All’interno dell’album pubblicato da Varese Sarabande si trovano sparse qua e là pagine particolarmente apprezzabili, che dimostrano come l’autore non abbia voluto lasciarsi andare troppo spesso ai canoni e agli stereotipi che negli ultimi tempi hanno avuto la meglio in questo genere di commento. Basti pensare alle chitarre di “Are We Clear?”, che vanno ad interrompere con i loro caldi e avvolgenti pizzicati di chitarra, ricchi di flanger, le opprimenti atmosfere di “Had To Be Sure” o “There’s Somebody Out There”.
In quest’ultima poi è particolarmente insistente l’interpretazione energica e cacofonica delle percussioni, che va a creare un’atmosfera decisamente opprimente; lo stesso tipo di atmosfera poi finisce col fondersi con le interessanti timbriche degli arpeggi presenti in “Mad House”, dove Isham ricrea un clima meno denso, dando l’impressione che la nebbia musicale sia più rarefatta, lasciando molto spazio a variazioni sintetiche di grande interesse, sempre saldamente articolate sulla base ritmica, la quale subisce un graduale incremento di battuta in battuta.

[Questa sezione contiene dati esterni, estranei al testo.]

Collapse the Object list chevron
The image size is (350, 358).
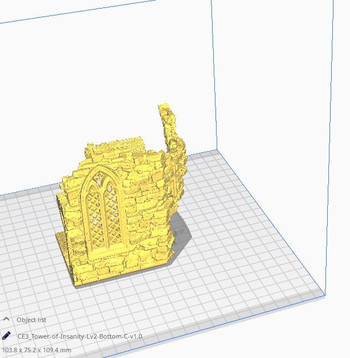(6, 319)
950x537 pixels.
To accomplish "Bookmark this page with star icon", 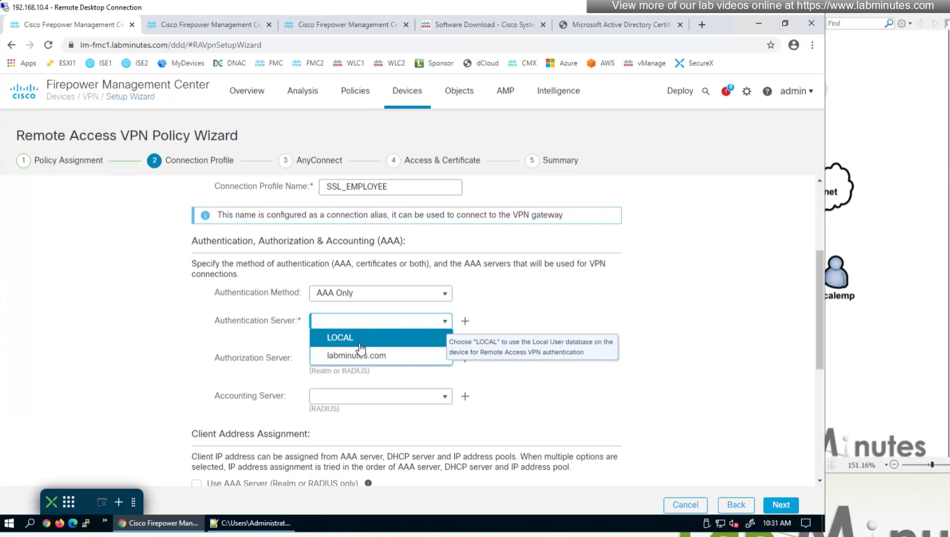I will coord(771,45).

L’unico elemento negativo che sembra accomunare molte delle colonne sonore contemporanee per il genere horror è l’assenza di un corpo forte e riconoscibile. Ascoltando questa The Crazies si ha infatti per l’ennesima volta la sensazione che il tutto sia stato composto con grande perizia, ma senza fornire alla partitura una identità ben definita. Senza dubbio i momenti maggiormente riconoscibili sono sottolineati dalla presenza delle chitarre, come “The Long Walk”, dove ricoprono un ruolo abbastanza importante per mantenere viva la personalità del brano.
Per il resto purtroppo si accusa l’assenza di un elemento cardine, di un pilastro abbastanza solido per sorreggere l’opera nella sua completezza, e non a caso nell’album troviamo scritto Score Performed by The Sodden Dog Electronics Arts Ensemble, il che sottolinea maggiormente l’assenza di elementi solisti o di componenti indipendenti capaci di emergere da una interessante, ma pur sempre compatta, atmosfera omogenea.
Musicalmente le sorti della partitura sembrano venir risollevate dai brani “Gateway” e “Cedar Rapids”, estremamente differenti tra loro (il primo claustrofobico e ricco di atmosfere sintetiche affiancate alla caratteristica chitarra ricca di effetto flanger, il secondo ben più morbido e rilassato, con timidi virtuosismi di chitarra elettrica nella parte finale), eppure accomunati dalla presenza massiccia ed importante dello strumento a corde.
Sostanzialmente The Crazies non possiede tutte le carte per diventare un album immancabile nella discoteca degli appassionati, eppure riesce ad affascinare in diversi momenti, soprattutto quando le atmosfere sintetiche vanno a fondersi con una serie di timbriche moderne e retrò, riportando alla mente tanto le soluzioni più in voga negli anni ’80 quanto le tipiche e spesso abusate presenze di chitarra nelle pellicole degli ultimi anni.